Es sei «Zeit für eine Energierevolution», hielt ein grüner Grossrat fest. Eine «Anbauschlacht für erneuerbare Energien» sei nötig und die Energieverschwendung müsse gestoppt werden.

AKW-Befürworter gegen «Schnellschüsse»

Die Gegner des Ausstiegs warnten vor «Schnellschüssen» und mahnten zur Besonnenheit. Man stehe weiterhin zur Atomenergie. Vor Entscheiden über die Energiezukunft sollten die Ergebnisse der vom Bund eingeleiteten Sicherheitsüberprüfungen der Atomkraftwerke abgewartet werden.

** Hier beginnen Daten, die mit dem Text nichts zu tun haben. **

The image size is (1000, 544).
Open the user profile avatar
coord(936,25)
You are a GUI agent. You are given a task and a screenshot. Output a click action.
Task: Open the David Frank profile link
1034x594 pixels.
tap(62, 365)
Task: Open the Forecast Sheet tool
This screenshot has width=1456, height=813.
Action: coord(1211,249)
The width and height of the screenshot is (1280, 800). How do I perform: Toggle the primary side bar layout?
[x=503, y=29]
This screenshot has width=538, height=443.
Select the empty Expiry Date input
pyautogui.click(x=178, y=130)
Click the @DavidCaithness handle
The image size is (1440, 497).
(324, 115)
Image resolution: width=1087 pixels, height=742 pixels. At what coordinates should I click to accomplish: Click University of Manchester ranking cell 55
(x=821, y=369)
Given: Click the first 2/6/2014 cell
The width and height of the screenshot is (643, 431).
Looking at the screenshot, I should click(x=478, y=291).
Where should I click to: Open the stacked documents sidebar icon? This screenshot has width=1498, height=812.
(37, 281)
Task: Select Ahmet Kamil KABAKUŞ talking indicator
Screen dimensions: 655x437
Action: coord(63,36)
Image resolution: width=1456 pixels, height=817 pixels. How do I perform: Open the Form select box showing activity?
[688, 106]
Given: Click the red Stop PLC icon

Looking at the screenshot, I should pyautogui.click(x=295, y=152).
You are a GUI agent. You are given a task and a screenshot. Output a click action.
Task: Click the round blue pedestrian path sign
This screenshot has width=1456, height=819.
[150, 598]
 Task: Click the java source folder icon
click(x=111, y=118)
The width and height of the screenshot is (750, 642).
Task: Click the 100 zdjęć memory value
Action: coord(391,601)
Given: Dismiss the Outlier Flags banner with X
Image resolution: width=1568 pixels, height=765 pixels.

Die Versorgungssicherheit mit preiswertem Strom müsse gewährleistet bleiben, sagte ein SVP-Grossrat. Die CVP bezeichnete es als «Utopie», den AKW-Strom durch erneuerbare Energien zu ersetzen. SP und Grüne würden die «Ängste ausnutzen», meinte ein FDP-Grossrat.

Regierung wartet ab

Landammann Peter C. Beyeler (FDP) sagte, aus der Sicht des Regierungsrates brauche es gerade bei schweren Ereignissen ein überlegtes Handeln aufgrund von klaren Sachverhalten. «Davon ist im öffentlichen Diskurs wenig zu erkennen.»

Der Regierungsrat begrüsst es, «dass die friedliche Nutzung der Kernenergie nach den Ereignissen in Fukushima überprüft werden muss». Er stelle sich auch hinter den Entscheid des Bundesrates, die Rahmenbewilligungsgesuche für den Ersatz der älteren AKW zu sistieren, hielt Beyeler fest.

Vorstösse auch in Bern und Solothurn

SP und Grüne hatten ihren Vorstoss vergangene Woche unter dem Eindruck der Nuklearkatastrophe in Japan eingereicht. Alle Atomkraftwerke sollten «möglichst schnell» vom Netz genommen werden, lautete die Forderung.

Auch solle die Schweiz auf den Bau neuer AKW verzichten und dafür Möglichkeiten zur nachhaltigen, erneuerbaren Energiegewinnung sowie zum Energiesparen fördern.

SP-Vorstösse mit gleichlautenden Forderungen nach einer Standesinitiativen stehen auch in den AKW-Standortkantonen Bern und Solothurn auf der politischen Traktandenliste.